If I look black, but have all white friends, join white social groups, listen to "white music" (whatever 'white music' is...but you know what I'm talking about) and FULLY identify myself as white, do you think ANY of that matters if I'm driving down the street at night in Mississippi? Does that matter when you give your information to the Census? Does it matter when I apply for a job, or take a test?

At the end of the day, they see you as what they see you as. I was in Central America hanging out. HUNDREDS of songs were played by several different artists, but when the first rap song came on, a Snoop Dog song of all the damn songs, the Central Americans looked at me, bobbing there heads, and saying..."American music...we know about it! We like rap!" They didn't stop to ask me how I identified myself, the just saw a Black American.

The Janitor's 2 cents:
First things first, I am bi-racial (Nigerian & German) and, prior to my matriculation to NYC, I grew up in the very Red-State Midwest where my racial background was brought to my attention on a daily basis for about as long as I can remember. As a youngster, the White kids could clearly see with their own eyes that I was not one of them based on my skin tone. The Black kids believed, without question, that I was one of them...until my mom would show up to pick me up from school, which invariably produced the same expression of disbelief every time: "Yoooo! Your mom's WHITE?!?!?!?" they would gasp, as if discovering for the first time that I was actually from Mars.
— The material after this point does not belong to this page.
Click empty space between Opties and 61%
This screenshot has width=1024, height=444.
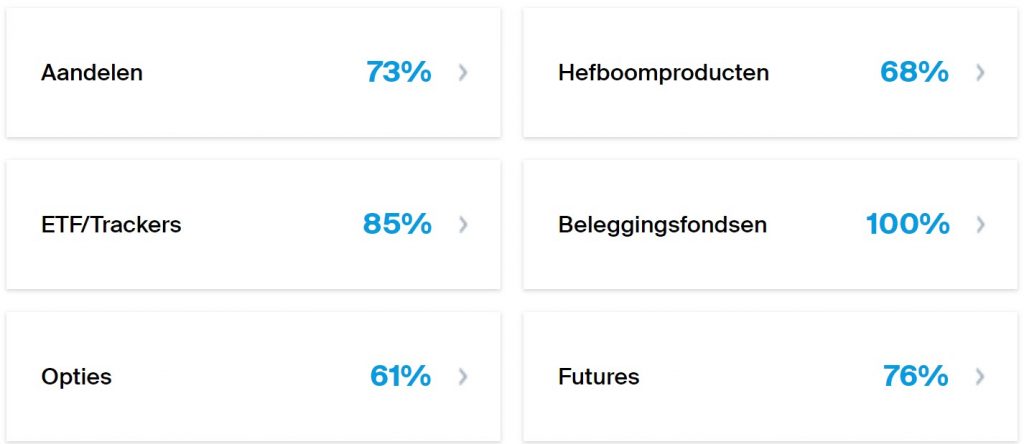tap(240, 377)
I remember thinking to myself "Thanks mom, now my cover's blown here too. Time to move to a new school again." The Black students would say things like "you're mixed!" as a diss intended to remind me that I was not 100% Black. Therefore, all throughout childhood, I never quite knew how to view myself.
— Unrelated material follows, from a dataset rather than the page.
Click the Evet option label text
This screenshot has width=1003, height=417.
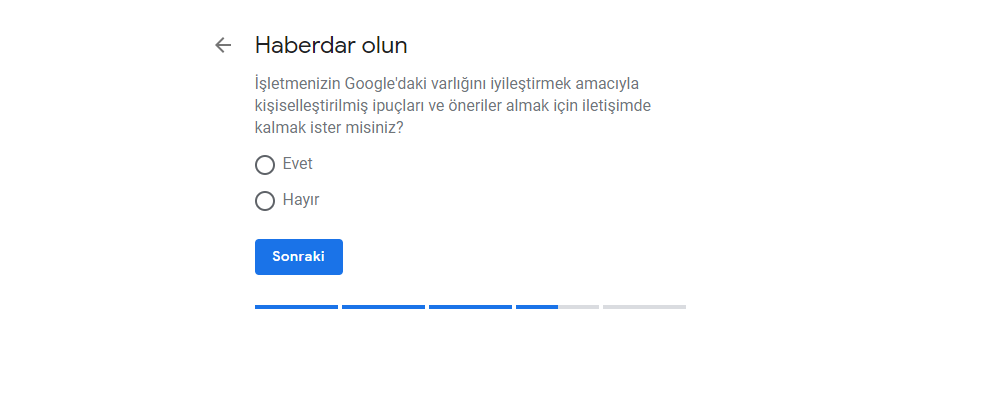point(298,164)
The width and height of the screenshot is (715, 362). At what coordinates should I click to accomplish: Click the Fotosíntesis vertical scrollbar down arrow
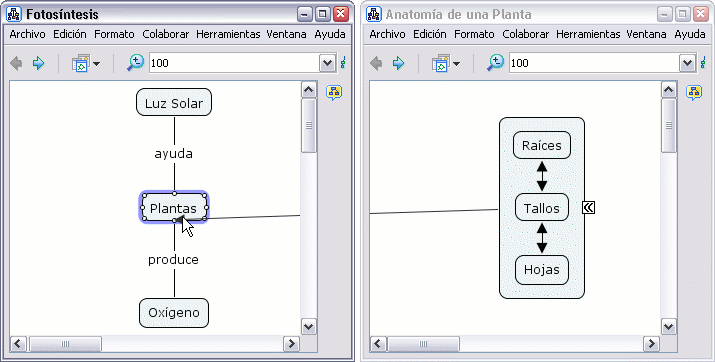(x=309, y=326)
My colleagues, The Fed & GodSon, believe that it doesn't really matter whether we (bi-racial people) define ourselves as Black, White or other because society will make that determination for us when they look at us. While I concede that there is some truth to that, I have to slightly disagree with my partners on the proposition that society gets the last word on how we are defined because I think that approach, while acknowledging the biological element of race, ignores the very significant element of choice that is inherent in the social construct of race. For example, some bi-racial folks that I have met have skin so light that they could pass for white if they wanted to. Some identify more with being white, while others identify more with their Black side. And depending upon which direction those individuals choose to lean for themselves through their associations, music, clothes, tastes, etc., society's "view" is thereby shaped and determined by those choices of personal expression. Barack Obama is Black because, not only do we perceive his physical appearance as Black, but also because he chooses to be Black. Now does that mean he could choose to be Asian, for example? No, of course not. His biology wouldn't support such a claim. However, given his biology, and given the fact that the "Black Race" has, since its inception, been a mixed race, our society doesn't have to do too many mental gymnastic routines to accept the fact that Obama is Black. But don't get it twisted, just because society sees you as [fill in the blank] doesn't make it true. Looks can be, and often times are, deceiving.

Bottom line, race is a complicated subject and I don't believe that it is as simple as mere biology. Biology is certainly a part of it, but being "Black" extends beyond mere anatomy. Therefore, I reject the notion that the "one drop" rule gives society the ability to define a culture of people. Likewise, I don't believe that society can define bi-racial people anymore than we can define ourselves. Today, I can easily tell you that I am a proud of BOTH sides of my heritage, but it wasn't until I was about 18 years old that I could fully appreciate that fact. It took me that long to figure it out for myself. Nevertheless, after much soul searching and many life experiences, I can tell you without a doubt that biologically I am both Black and White, however, culturally I am Black because I choose to be. To hell with what society thinks.